── Data provided ──

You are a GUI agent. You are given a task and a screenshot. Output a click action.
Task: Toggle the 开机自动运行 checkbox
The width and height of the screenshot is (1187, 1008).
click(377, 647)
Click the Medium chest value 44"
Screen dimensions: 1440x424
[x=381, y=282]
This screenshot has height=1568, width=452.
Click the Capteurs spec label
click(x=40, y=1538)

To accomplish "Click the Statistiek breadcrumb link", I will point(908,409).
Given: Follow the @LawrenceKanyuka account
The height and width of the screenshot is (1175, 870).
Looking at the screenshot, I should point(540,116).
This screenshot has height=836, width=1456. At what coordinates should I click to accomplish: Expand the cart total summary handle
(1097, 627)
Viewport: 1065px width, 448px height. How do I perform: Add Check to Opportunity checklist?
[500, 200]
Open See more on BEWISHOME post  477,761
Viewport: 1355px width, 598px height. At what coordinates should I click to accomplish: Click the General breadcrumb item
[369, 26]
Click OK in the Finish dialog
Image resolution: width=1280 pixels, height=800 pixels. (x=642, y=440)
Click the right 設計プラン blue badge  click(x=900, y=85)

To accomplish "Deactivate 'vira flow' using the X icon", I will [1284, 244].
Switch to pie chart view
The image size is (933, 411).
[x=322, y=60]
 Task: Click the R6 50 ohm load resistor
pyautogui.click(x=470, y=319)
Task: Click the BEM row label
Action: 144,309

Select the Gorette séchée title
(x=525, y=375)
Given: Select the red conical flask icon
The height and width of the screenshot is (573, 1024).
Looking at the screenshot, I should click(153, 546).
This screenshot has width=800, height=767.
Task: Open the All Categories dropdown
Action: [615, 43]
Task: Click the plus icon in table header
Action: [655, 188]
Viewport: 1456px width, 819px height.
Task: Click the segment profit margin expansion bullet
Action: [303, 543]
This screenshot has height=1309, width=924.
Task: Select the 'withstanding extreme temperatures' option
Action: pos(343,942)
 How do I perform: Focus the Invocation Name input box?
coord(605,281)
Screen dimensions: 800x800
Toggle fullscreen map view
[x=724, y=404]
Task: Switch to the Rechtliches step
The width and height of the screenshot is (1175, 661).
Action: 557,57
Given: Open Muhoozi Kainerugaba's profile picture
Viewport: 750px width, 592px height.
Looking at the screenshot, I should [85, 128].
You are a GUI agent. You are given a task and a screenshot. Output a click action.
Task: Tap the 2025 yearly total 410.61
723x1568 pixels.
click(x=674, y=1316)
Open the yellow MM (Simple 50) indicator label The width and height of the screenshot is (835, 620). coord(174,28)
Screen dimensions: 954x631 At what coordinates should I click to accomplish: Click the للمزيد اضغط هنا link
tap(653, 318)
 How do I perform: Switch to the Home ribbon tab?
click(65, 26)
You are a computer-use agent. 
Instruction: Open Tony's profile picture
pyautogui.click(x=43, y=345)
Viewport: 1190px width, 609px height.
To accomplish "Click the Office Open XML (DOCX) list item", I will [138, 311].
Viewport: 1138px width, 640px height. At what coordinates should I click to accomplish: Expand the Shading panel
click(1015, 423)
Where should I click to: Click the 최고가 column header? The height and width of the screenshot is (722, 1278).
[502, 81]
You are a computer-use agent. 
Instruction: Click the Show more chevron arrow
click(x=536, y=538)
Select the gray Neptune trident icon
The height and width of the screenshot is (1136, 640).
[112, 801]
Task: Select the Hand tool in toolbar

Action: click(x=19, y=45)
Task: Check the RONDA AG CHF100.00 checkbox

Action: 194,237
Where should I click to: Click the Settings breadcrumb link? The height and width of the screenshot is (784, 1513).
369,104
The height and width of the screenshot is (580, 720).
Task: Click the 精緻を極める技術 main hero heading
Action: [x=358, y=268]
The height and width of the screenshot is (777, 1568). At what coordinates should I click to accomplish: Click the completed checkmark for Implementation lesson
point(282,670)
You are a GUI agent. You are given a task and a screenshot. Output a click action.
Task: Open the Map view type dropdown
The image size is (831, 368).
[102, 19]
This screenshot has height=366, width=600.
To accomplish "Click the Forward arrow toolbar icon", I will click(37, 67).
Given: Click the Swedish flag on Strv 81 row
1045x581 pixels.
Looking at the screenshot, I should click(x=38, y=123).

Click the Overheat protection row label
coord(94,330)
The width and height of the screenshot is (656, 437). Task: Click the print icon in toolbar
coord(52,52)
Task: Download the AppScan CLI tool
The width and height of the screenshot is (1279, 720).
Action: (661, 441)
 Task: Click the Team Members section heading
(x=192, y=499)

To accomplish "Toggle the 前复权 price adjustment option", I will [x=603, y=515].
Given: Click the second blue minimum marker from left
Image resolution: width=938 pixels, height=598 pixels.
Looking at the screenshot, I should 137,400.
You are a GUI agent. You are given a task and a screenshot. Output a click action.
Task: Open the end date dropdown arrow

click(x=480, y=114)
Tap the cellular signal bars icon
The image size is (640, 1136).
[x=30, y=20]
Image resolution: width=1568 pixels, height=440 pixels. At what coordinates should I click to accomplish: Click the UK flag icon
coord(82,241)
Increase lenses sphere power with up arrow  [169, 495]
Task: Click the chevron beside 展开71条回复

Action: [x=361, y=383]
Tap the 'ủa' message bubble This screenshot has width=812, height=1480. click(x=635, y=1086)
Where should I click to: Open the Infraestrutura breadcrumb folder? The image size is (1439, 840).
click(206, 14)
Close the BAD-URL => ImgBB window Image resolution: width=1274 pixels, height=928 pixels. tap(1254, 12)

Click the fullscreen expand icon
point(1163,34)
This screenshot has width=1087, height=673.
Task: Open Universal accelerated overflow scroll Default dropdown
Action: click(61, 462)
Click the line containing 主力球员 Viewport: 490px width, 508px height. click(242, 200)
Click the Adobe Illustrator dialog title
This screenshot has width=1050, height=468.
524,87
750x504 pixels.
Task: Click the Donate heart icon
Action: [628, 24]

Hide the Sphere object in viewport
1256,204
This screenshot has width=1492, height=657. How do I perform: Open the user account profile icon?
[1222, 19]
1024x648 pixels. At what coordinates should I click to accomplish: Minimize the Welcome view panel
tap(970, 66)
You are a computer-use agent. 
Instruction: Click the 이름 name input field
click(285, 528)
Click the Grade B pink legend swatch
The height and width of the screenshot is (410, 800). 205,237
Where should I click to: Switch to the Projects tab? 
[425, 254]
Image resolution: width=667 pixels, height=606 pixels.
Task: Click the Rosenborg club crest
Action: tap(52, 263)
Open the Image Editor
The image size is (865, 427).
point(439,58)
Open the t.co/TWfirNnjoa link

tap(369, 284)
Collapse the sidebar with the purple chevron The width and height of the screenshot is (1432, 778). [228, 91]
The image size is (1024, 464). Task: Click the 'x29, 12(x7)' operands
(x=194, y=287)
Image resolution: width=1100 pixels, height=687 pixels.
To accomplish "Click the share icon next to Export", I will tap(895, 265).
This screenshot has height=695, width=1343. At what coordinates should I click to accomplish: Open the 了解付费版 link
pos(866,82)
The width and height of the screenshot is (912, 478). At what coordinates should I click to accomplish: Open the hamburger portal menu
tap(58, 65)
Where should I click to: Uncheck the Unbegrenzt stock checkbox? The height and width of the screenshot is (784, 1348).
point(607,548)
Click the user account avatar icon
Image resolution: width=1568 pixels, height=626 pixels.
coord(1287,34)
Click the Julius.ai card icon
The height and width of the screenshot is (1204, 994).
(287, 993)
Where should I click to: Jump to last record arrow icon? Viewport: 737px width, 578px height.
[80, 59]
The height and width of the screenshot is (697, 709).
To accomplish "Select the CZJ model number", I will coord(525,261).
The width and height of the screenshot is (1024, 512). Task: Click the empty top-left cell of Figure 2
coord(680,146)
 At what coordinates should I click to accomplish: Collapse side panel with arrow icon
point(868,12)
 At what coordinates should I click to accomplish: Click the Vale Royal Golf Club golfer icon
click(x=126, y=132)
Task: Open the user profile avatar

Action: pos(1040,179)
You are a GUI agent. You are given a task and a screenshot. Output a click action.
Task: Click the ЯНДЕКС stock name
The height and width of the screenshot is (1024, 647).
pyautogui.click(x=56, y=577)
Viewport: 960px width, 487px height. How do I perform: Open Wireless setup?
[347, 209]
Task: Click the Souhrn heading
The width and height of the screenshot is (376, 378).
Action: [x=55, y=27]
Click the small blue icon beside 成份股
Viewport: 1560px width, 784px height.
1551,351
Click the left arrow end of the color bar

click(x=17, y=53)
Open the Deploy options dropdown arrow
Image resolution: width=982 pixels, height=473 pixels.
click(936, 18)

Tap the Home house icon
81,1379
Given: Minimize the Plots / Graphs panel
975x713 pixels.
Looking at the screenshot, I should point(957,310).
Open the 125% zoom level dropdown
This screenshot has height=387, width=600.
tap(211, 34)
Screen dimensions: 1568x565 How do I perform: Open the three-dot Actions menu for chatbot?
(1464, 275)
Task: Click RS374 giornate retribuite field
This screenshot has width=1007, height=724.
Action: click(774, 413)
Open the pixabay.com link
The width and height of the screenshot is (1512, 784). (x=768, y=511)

───

**Instructions for the task:** Look through the records above and please copy every line in which the string "will" occurs.

**Task response:**
To accomplish "Click the Statistiek breadcrumb link", I will point(908,409).
To accomplish "Deactivate 'vira flow' using the X icon", I will [1284, 244].
To accomplish "Click the Office Open XML (DOCX) list item", I will [138, 311].
To accomplish "Click the Forward arrow toolbar icon", I will click(37, 67).
To accomplish "Toggle the 前复权 price adjustment option", I will [x=603, y=515].
To accomplish "Click the share icon next to Export", I will tap(895, 265).
To accomplish "Select the CZJ model number", I will coord(525,261).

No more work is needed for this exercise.